= Beginning of Section =
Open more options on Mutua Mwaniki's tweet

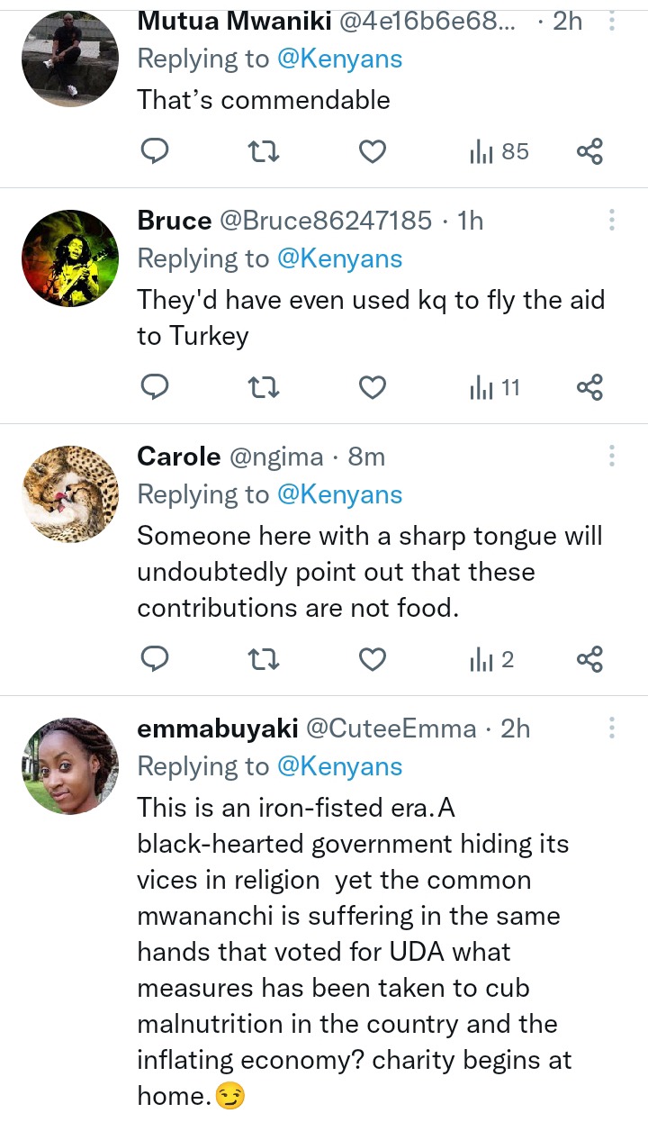611,20
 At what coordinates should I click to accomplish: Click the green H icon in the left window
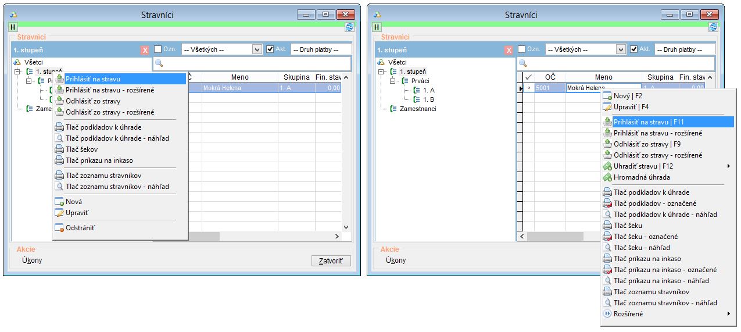[13, 27]
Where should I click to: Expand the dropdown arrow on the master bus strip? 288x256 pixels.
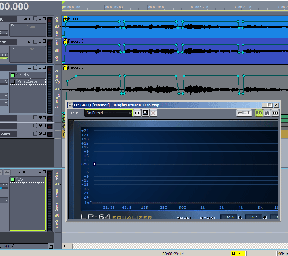[6, 200]
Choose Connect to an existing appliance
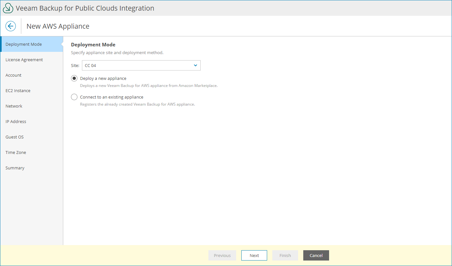Screen dimensions: 452x266 (74, 97)
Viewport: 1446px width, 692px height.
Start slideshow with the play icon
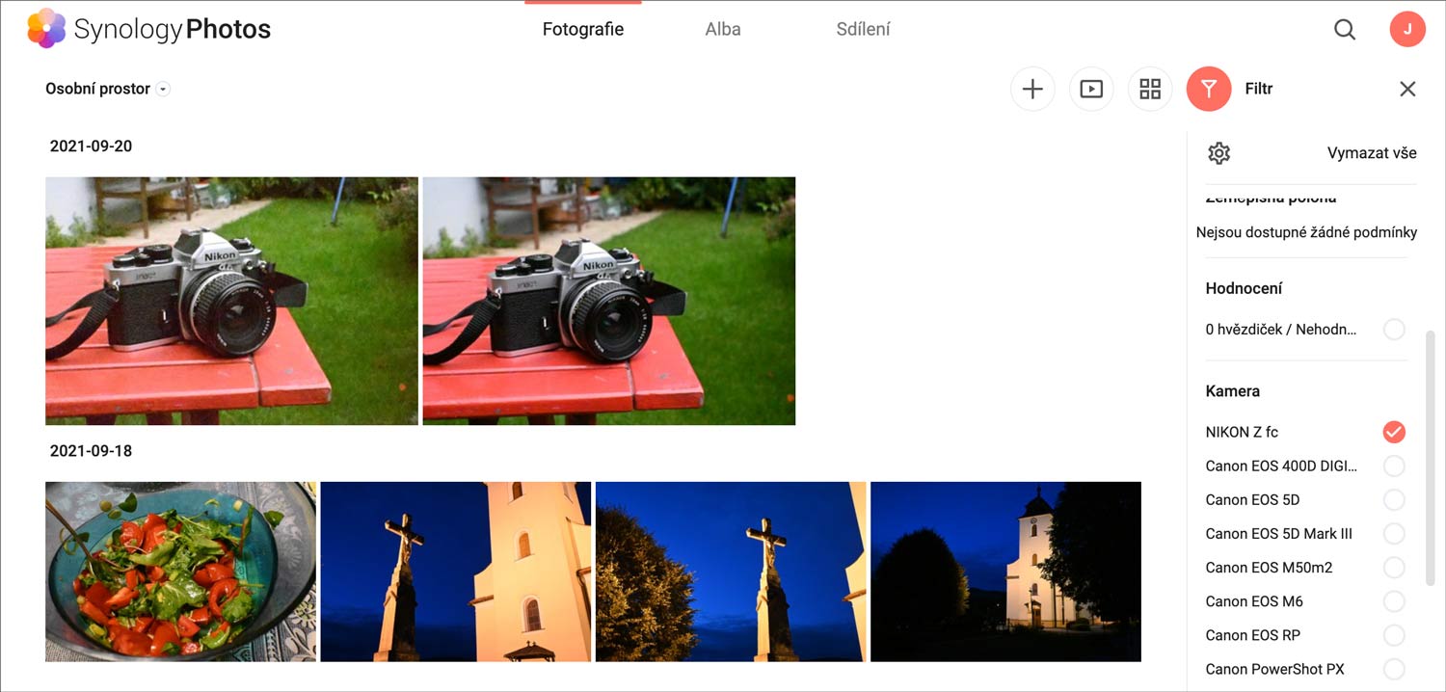1091,90
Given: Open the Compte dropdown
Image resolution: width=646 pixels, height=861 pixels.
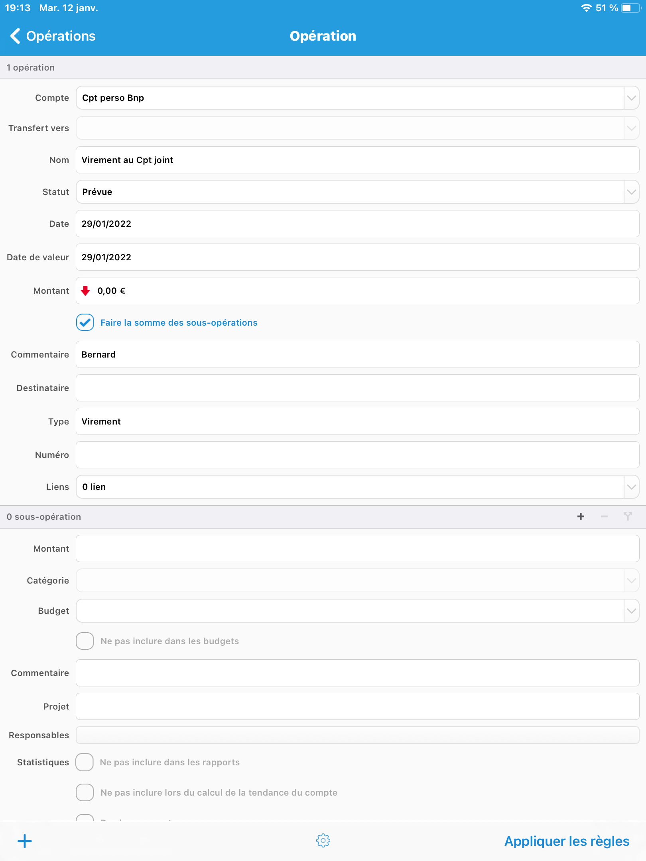Looking at the screenshot, I should coord(631,98).
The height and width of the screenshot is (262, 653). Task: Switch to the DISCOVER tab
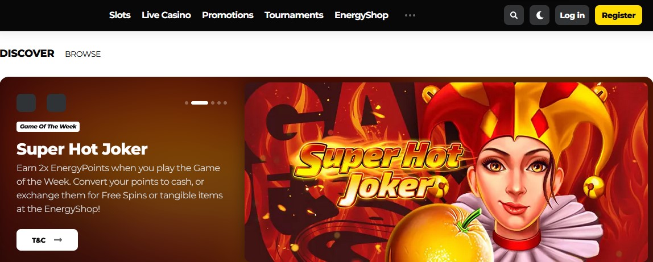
= End of Section =
## PROBLEM DESCRIPTION
Once you find the line with "Choose Connect to an existing appliance", restate it and every later line of the data word for word, excluding the pictures.

## WRITTEN RESPONSE
Choose Connect to an existing appliance
Screen dimensions: 452x266 (74, 97)
Viewport: 1446px width, 692px height.
Start slideshow with the play icon
1091,90
Given: Open the Compte dropdown
Image resolution: width=646 pixels, height=861 pixels.
Looking at the screenshot, I should coord(631,98).
The height and width of the screenshot is (262, 653). Task: Switch to the DISCOVER tab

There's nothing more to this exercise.